**Task instructions**
The expected output is each line below containing "agent", copied in full.

**Data to examine**
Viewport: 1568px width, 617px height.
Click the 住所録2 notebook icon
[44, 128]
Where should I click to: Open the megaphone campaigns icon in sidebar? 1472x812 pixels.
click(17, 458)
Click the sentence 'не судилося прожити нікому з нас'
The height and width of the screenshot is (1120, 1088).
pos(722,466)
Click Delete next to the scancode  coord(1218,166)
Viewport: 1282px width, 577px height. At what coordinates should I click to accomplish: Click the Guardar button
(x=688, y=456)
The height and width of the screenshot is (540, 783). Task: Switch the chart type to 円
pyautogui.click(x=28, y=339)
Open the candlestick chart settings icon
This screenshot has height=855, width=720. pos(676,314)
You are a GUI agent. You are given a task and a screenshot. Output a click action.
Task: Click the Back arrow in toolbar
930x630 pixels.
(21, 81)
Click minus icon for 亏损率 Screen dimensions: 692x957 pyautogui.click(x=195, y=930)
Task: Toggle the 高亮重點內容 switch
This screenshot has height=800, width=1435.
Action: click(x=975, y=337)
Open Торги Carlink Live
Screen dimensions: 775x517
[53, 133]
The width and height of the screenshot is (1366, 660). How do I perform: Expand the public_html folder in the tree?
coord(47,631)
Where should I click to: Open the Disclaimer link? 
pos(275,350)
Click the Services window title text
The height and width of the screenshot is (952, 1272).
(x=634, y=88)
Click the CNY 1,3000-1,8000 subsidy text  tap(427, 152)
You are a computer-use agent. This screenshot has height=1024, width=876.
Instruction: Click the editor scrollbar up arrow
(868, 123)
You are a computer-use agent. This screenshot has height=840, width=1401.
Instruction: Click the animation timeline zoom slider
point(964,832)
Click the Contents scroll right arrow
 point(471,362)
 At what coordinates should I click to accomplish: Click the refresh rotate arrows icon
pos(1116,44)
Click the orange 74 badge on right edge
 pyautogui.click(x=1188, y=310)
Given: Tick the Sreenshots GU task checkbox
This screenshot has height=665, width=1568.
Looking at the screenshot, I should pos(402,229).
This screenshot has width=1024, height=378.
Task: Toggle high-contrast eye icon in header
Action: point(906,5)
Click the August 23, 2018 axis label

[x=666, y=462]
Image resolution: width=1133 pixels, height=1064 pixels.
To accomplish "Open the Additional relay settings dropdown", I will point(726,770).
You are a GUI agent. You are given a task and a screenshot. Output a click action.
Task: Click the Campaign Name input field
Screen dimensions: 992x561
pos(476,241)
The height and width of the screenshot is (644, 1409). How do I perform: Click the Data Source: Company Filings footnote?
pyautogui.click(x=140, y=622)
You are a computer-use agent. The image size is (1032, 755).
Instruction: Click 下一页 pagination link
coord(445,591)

**Solution for this problem**
You are a GUI agent. You are given a task and a screenshot. Output a click action.
You are a computer-use agent. This screenshot has height=1024, width=876.
You are a computer-use agent. This screenshot has height=840, width=1401.
You are a GUI agent. You are given a task and a screenshot. Output a click action.
You are a computer-use agent. The image size is (1032, 755).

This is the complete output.